For the loser, a show about nothing

MIKE BURKE

Allegany Communications Sports

Who’s the best team to lose a Super Bowl? Who cares? Nobody remembers them anyway. When you lose the Super Bowl, before the MVP of the game even says “Disneyland,” the great season it took to get there disappears. It matters not.

To a lesser degree, the same holds true for most of the winners. There have been 58 of these, after all, and with a handful of notable exceptions — the 1966-67 Packers, the ’72 Dolphins, the ’74-75 Steelers, the ’83 Raiders, the ‘85 Bears, the 2000 Ravens — the winners, other than in their respective cities, simply fall on to another line in the Sports Almanac as well.

As the great but misunderstood Duane Thomas famously said during Super Bowl 6 media day, “If this is the ultimate game, why are they playing it again next year?”

To that point, the best team Don Shula, who would coach a team to a perfect 17-0 season, ever coached lost the Super Bowl. That team was so great that the greatest quarterback of all time missed most of the season to injury and his replacement would step in to become the MVP of the league — then infamously flop in the Super Bowl.

As the good fans of San Francisco are already finding out, when a team loses the Super Bowl its city and its fans enter a collective mourning. The worst day to have to go to work or to school is the Monday after your favorite team has lost the Super Bowl.

Super Bowl 3 remains the worst of all time, as it continues to haunt the city of Baltimore and old Colts fans to this day. The result of that game changed everything — the course of the National Football League, beginning with the completion of the merger with the AFL and the first of what has been many gargantuan television contracts; and it directly led to the fate of the winningest coach in NFL history and, ultimately, the relocation of a beloved team, which just 10 years previously had made the NFL the game and the industry it has become and remains today.

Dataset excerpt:
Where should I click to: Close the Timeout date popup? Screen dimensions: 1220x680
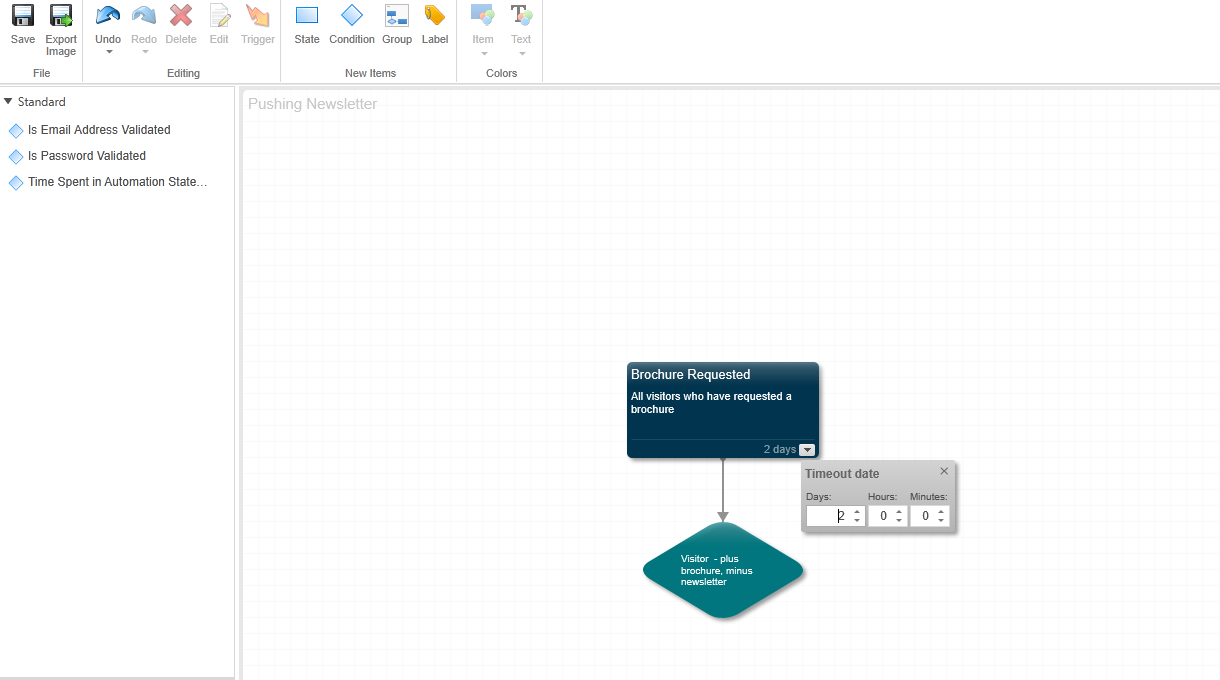(x=943, y=471)
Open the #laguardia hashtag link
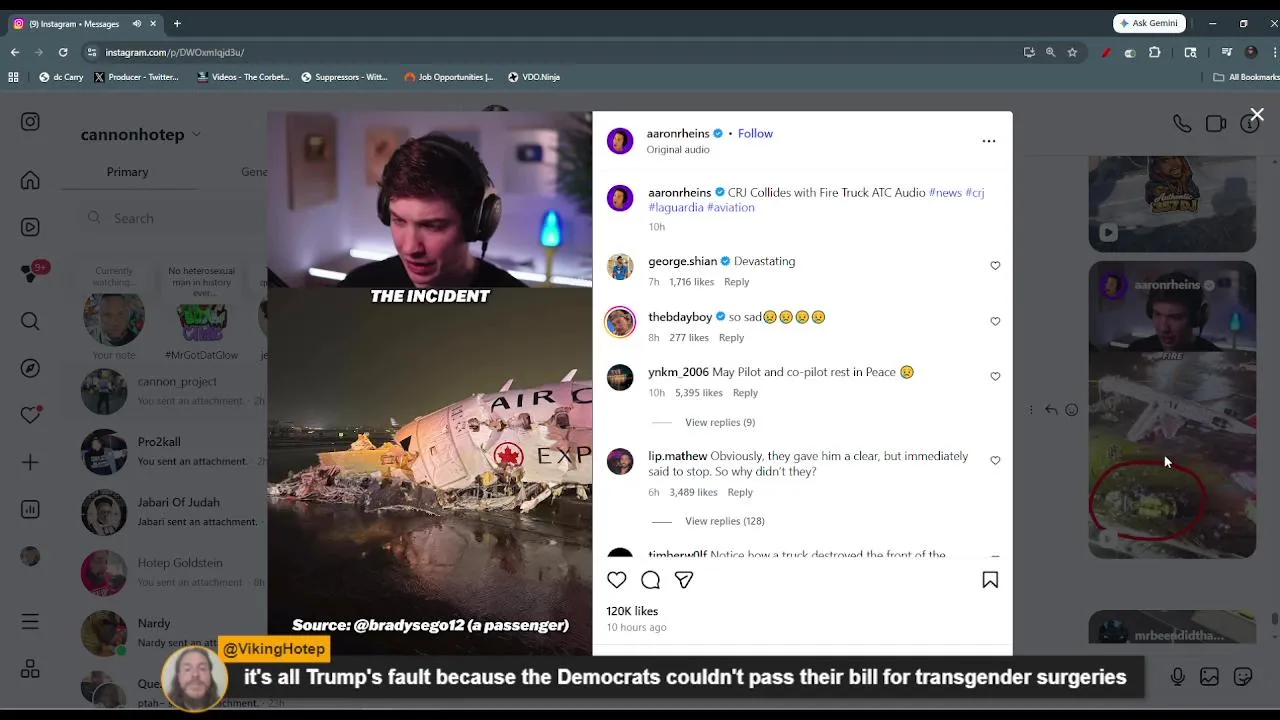The image size is (1280, 720). coord(676,208)
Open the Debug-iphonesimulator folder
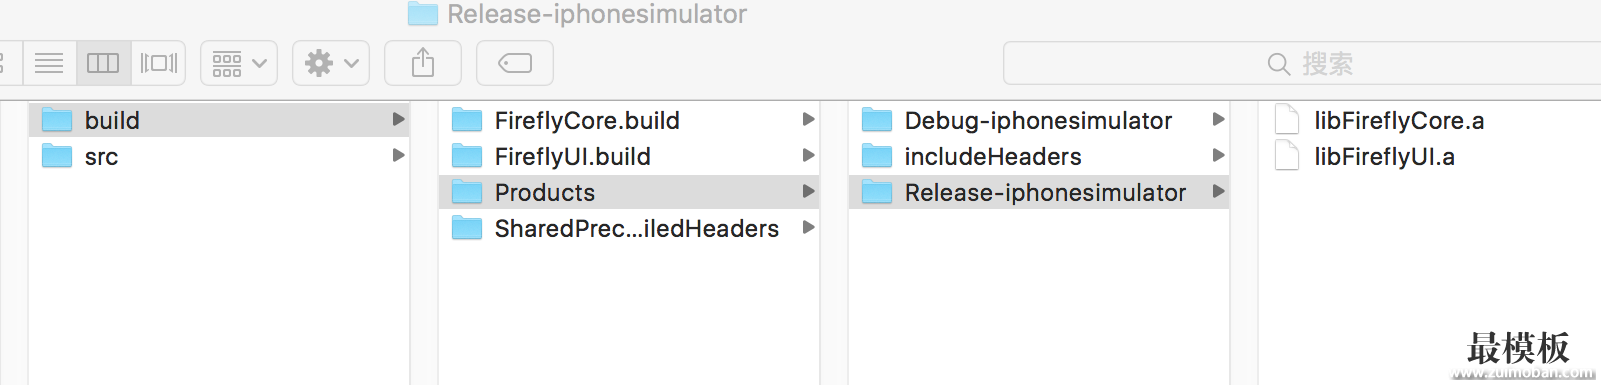This screenshot has height=385, width=1601. tap(1039, 120)
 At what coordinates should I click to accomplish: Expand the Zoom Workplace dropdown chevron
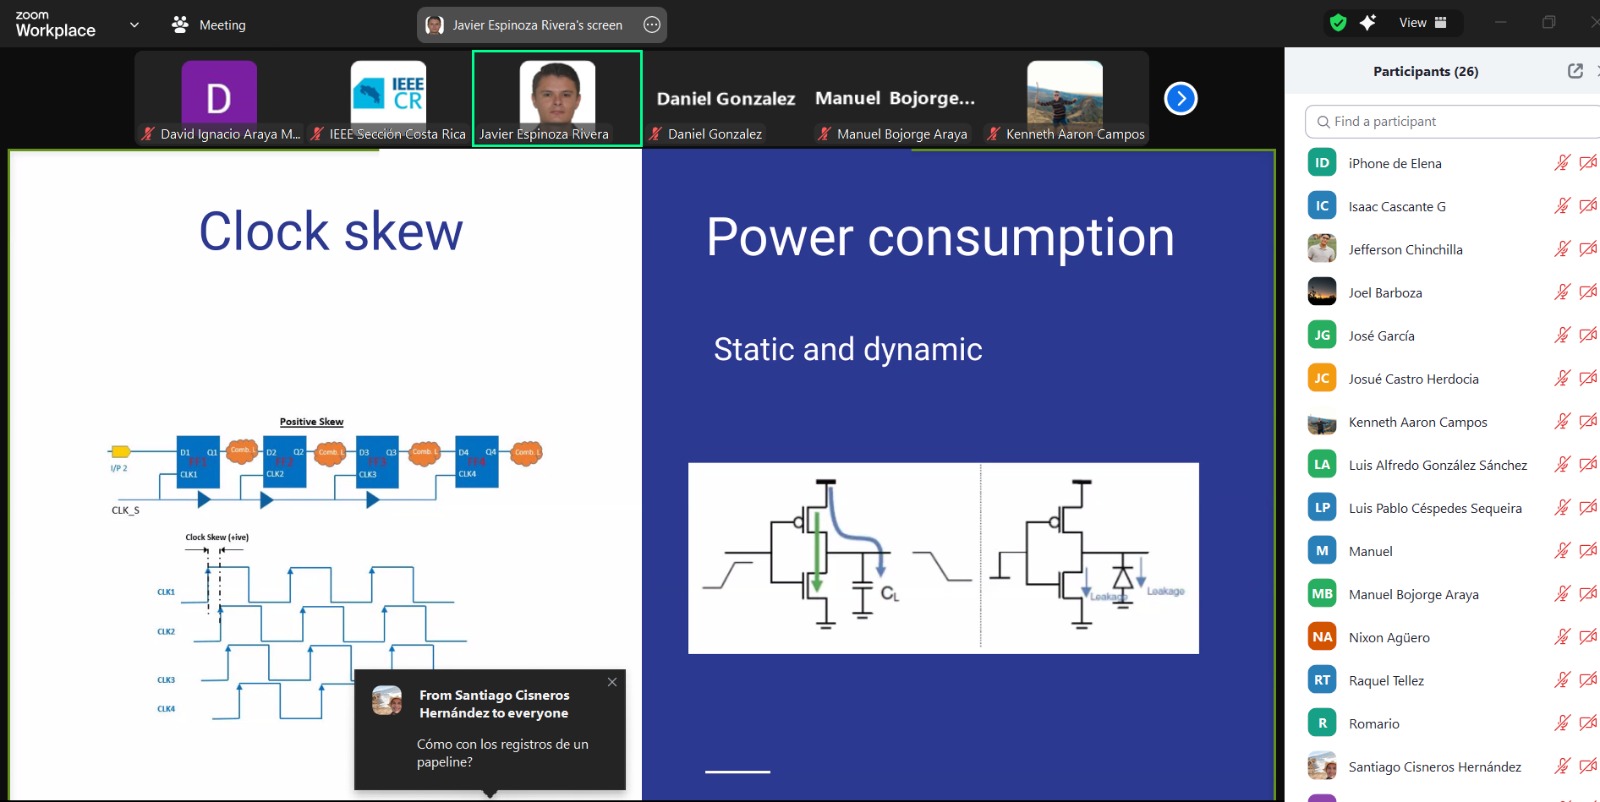(x=134, y=25)
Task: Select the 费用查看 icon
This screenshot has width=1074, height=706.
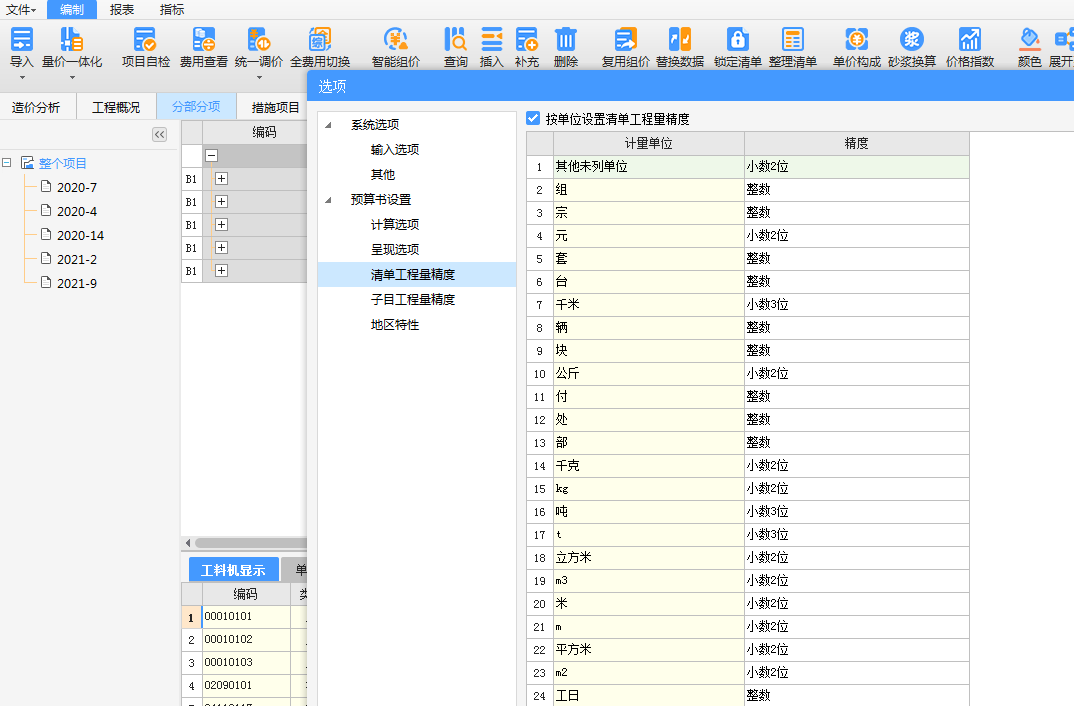Action: pyautogui.click(x=205, y=47)
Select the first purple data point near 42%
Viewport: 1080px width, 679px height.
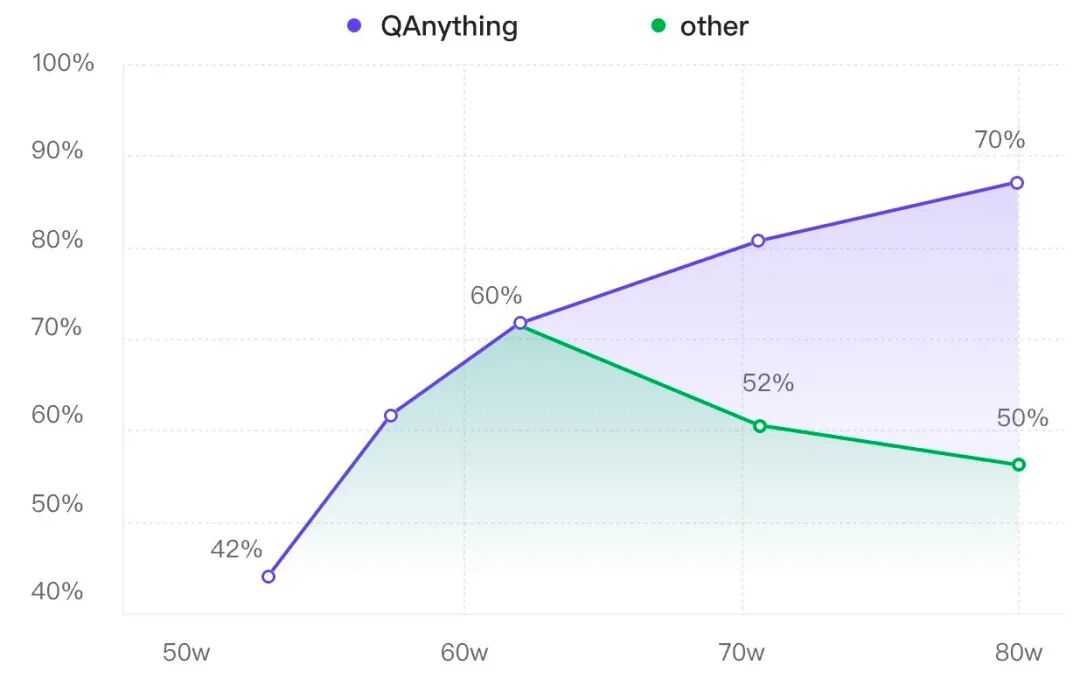pyautogui.click(x=268, y=576)
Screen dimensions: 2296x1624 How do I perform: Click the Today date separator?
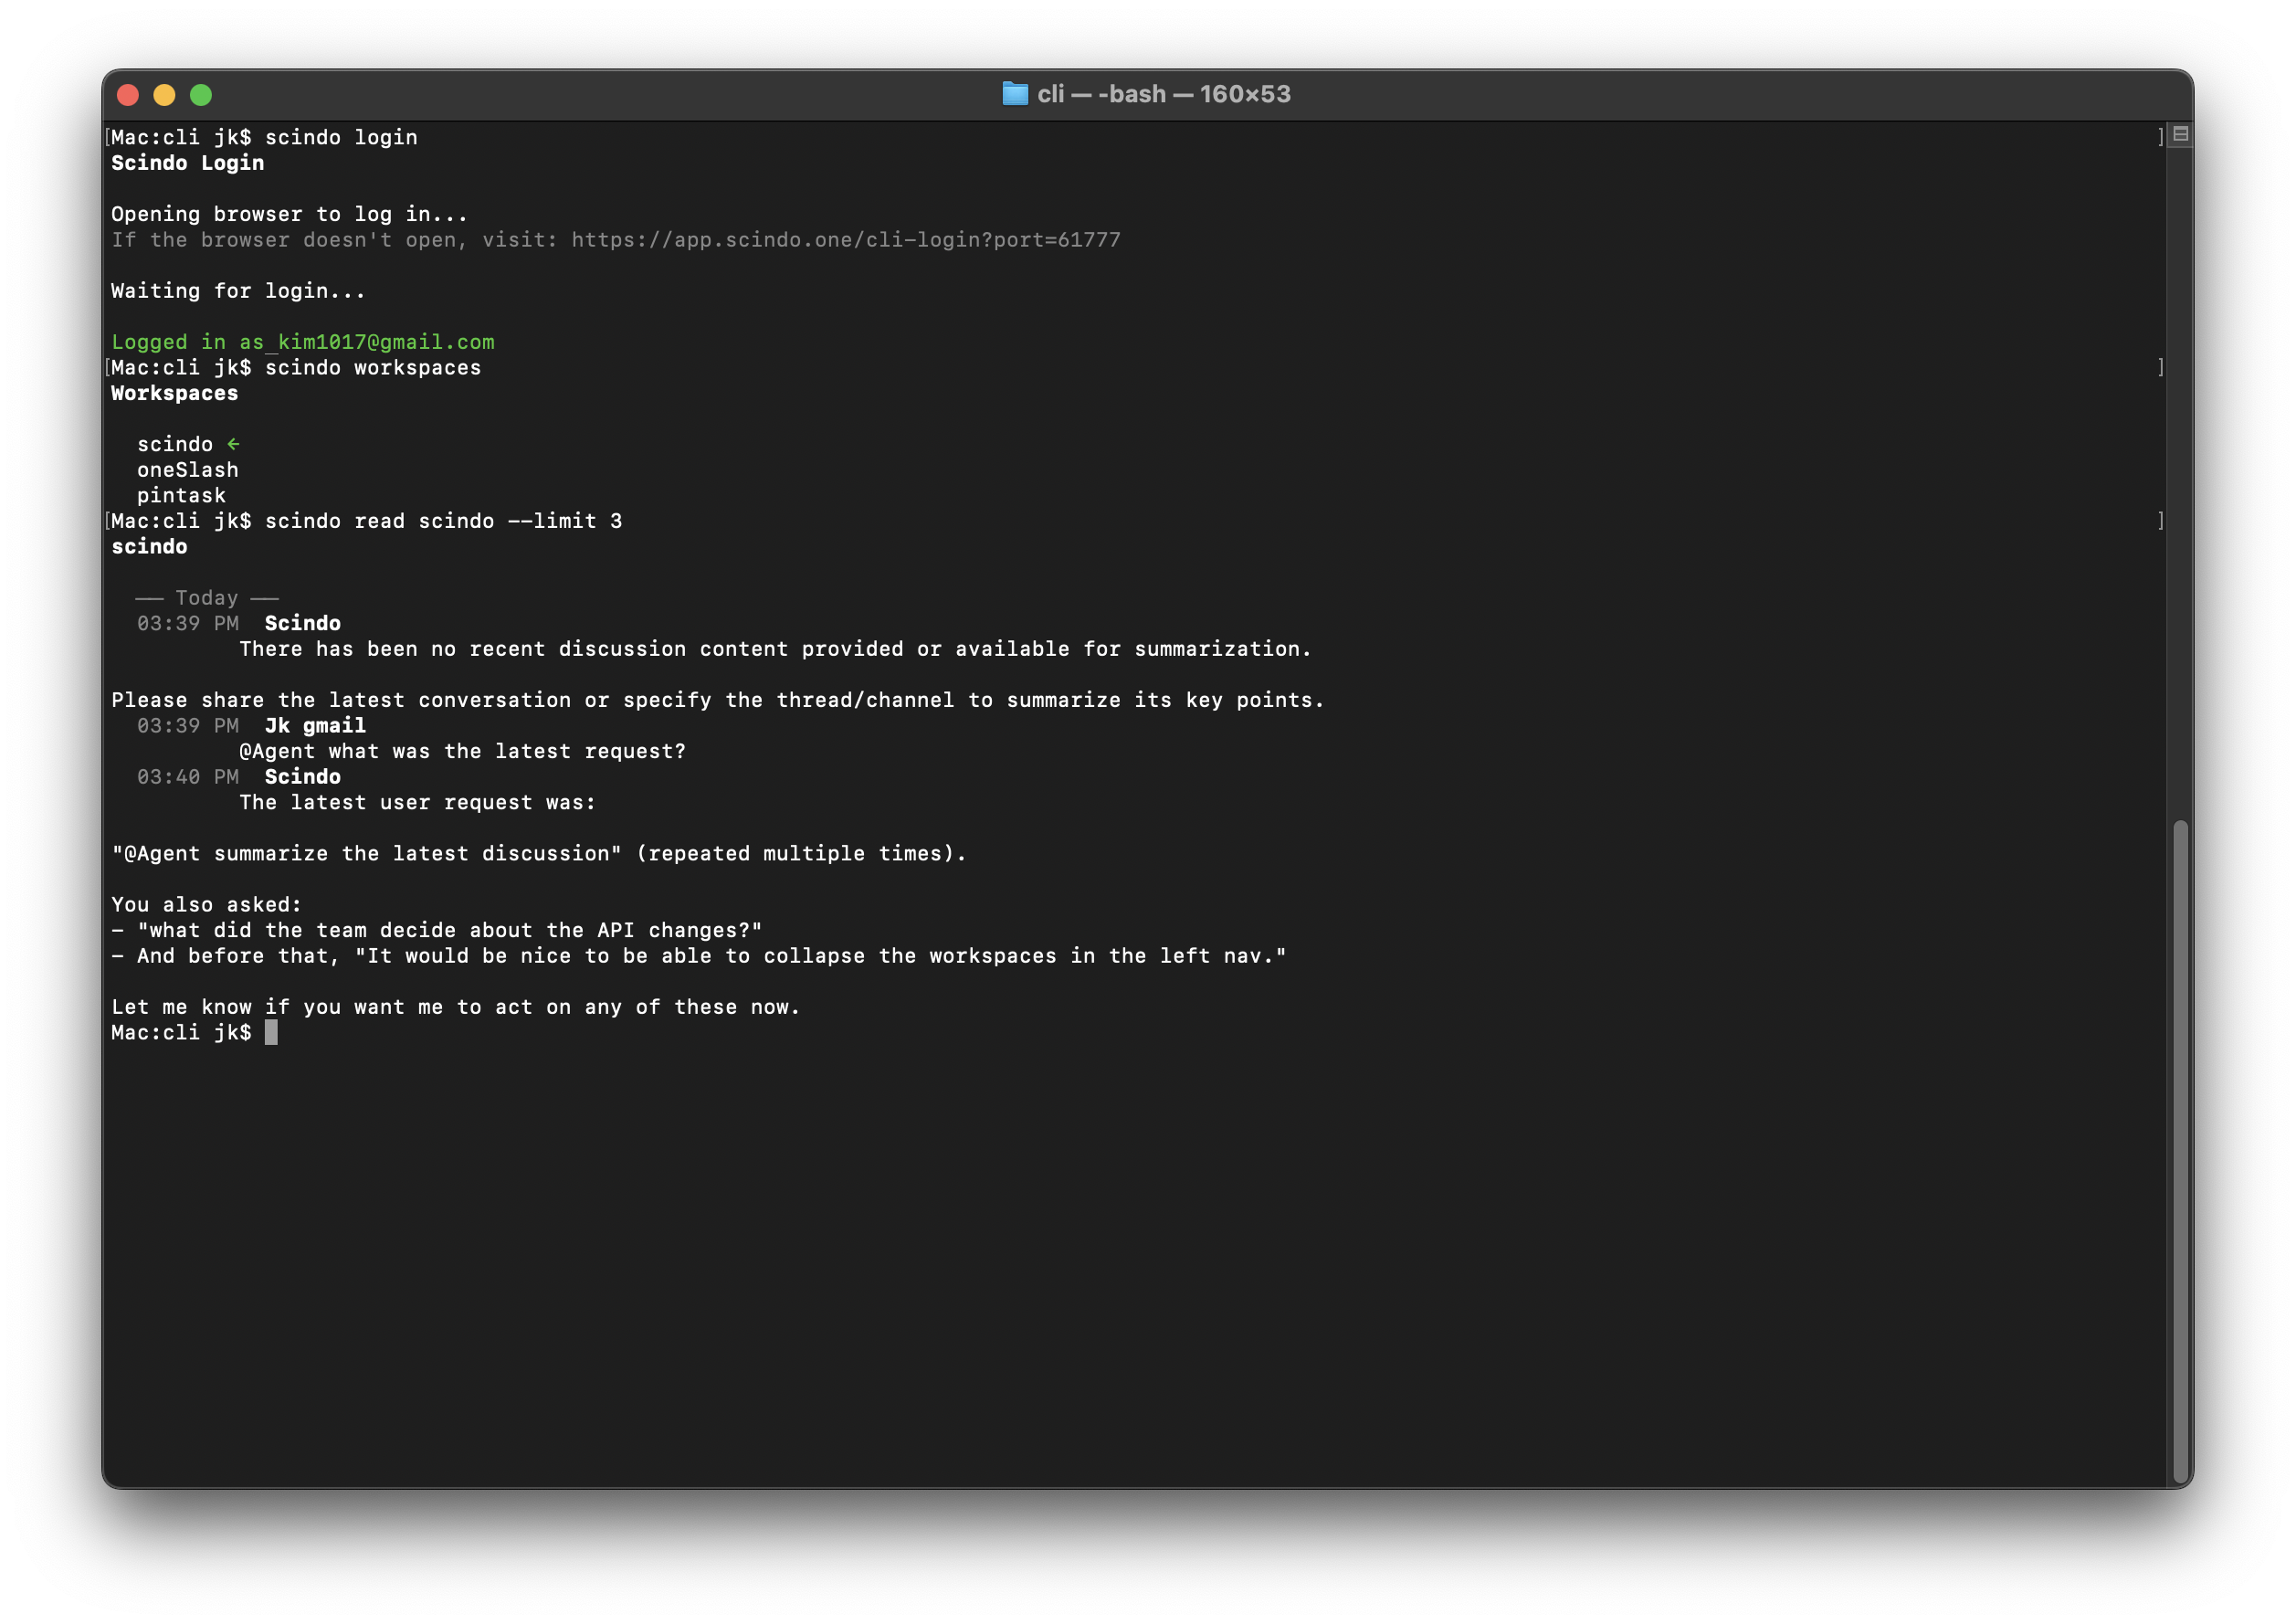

Set of tasks —
A. Can you write out the lines of the records from the line with "Open the Debug-iphonesimulator folder" to the line with "(x=134, y=25)", including both, without the pictures?
B. How would you extend the column on losing the Super Bowl, picking up right after its last sentence?

Results of the exercise —
A.
Open the Debug-iphonesimulator folder
This screenshot has height=385, width=1601. tap(1039, 120)
 At what coordinates should I click to accomplish: Expand the Zoom Workplace dropdown chevron
(x=134, y=25)

B.
The 15-1 season that put the Colts into the Super Bowl was out the window with the wash. Shula lasted just one more season in Baltimore under owner Carroll Rosenbloom, who had lost a pile of money to gamblers on the outcome of the game and blamed Shula for it.

Three years after Super Bowl 3, Rosenbloom traded the Colts (yes, the entire franchise) for the Los Angeles Rams (yes, the entire franchise) to a devil incarnate (his own mother’s words) by the name of Robert Irsay. Shula, who had fled Baltimore for the safety of, of all places, Miami, finally won the big one, directing the Dolphins to the NFL’s only undefeated season.

On March 28, 1984, Irsay moved the Colts to Indianapolis, with the first domino for it all having fallen on January 12, 1969 when Earl Morrall missed a wide open Jimmy Orr in the end zone.

The 1983 NFL season that had just been completed saw the Washington Redskins dominate the way few teams had since the 1968 Baltimore Colts. The highest scoring team in league history, the Redskins were being regarded as the greatest team ever assembled. That was, of course, until the Los Angeles Raiders disassembled them in the Super Bowl in every conceivable fashion to very much look like the greatest team ever assembled themselves.

On the ride home from the party that night, we sat at a traffic light and noticed the looks of the people in the cars around us. There was nothing behind eyes. Nobody was moving; nobody was saying a word — only glassy-eyed stares into nothingness.

The shock, the quiet, the despair would permeate the city for weeks. You wouldn’t understand it unless you have lived in the district, but the fate of the Redskins in those days dictated the spirit and the mood of the entire nation’s capital — rich, poor, powerful and weak. The football team was the one thing that unified the most powerful city in the world — on both sides of the aisle.

Washington, D.C. was a community — a village — through its football team only.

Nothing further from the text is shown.